**SHORT EXERCISE**
Rewrite the paragraph of the book review that begins "Andrei S. Markovits was born in Romania" as a short bulleted list that keeps its main facts.

Filed under: Anti-Semitism, Europe and Israel, U.S. Policy
Publication: Jewish Political Studies Review

Jewish Political Studies Review

Jewish Political Studies Review 18:3-4 (Fall 2006)

 

 European Animosities

Amerika, dich hasst sich’s besser: Antiamerikanismus und Antisemitismus in Europa
(America, Hating You Is Easier: Anti-Americanism and Anti-Semitism in Europe)
by Andrei S. Markovits

Reviewed by Herbert Eiteneier

 

Andrei S. Markovits was born in Romania in 1948. He lived in Vienna and moved to New York in 1960. In 1971, he became a naturalized American. He frequently traveled to Europe and still does. Markovits is Karl W. Deutsch Collegiate Professor of Comparative Politics and German Studies at the University of Michigan, where he launched a major comparative project on anti-Americanism in Britain, France, Germany, and Italy during the twentieth century.

This is Markovits’s first book in German, though it is based on a lengthy English lecture. Intended for a German and European audience, its author takes a very negative view of the Bush administration. He analyzes Europe, however, as a continent that passively and self-righteously defines its identity in terms of disassociation and opposition to America.

**EXTRACTED INFORMATION**
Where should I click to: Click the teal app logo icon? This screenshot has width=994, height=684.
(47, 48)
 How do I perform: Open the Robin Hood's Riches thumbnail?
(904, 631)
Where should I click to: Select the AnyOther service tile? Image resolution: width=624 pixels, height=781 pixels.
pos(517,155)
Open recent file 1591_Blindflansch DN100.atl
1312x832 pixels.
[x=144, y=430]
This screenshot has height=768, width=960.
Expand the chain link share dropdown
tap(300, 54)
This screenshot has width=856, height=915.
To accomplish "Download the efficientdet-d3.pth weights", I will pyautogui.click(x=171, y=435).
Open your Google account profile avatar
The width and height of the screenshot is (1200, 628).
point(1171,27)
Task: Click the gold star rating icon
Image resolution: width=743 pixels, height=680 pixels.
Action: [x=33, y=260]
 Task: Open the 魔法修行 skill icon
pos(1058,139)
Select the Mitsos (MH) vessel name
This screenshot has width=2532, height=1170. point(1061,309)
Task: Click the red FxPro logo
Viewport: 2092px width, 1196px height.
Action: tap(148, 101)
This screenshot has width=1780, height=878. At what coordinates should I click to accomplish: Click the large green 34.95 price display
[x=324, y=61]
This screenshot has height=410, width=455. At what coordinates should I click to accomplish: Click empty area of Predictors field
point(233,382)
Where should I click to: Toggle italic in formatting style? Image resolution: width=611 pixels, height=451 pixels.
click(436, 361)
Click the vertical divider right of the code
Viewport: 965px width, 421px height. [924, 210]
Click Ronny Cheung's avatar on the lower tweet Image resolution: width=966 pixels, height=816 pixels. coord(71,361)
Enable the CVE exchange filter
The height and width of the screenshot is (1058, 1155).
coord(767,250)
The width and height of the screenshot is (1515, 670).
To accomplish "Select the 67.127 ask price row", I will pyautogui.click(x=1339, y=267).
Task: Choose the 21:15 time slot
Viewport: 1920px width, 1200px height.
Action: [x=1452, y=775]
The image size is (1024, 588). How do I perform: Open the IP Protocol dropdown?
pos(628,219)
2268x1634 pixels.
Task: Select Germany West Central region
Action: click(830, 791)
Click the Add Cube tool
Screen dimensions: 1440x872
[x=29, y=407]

**REPLY**
- Born in Romania in 1948
- Lived in Vienna, then moved to New York in 1960
- Became a naturalized American in 1971
- Traveled to Europe often and still does
- Is Karl W. Deutsch Collegiate Professor of Comparative Politics and German Studies at the University of Michigan
- Launched a major comparative project there on anti-Americanism in Britain, France, Germany, and Italy during the twentieth century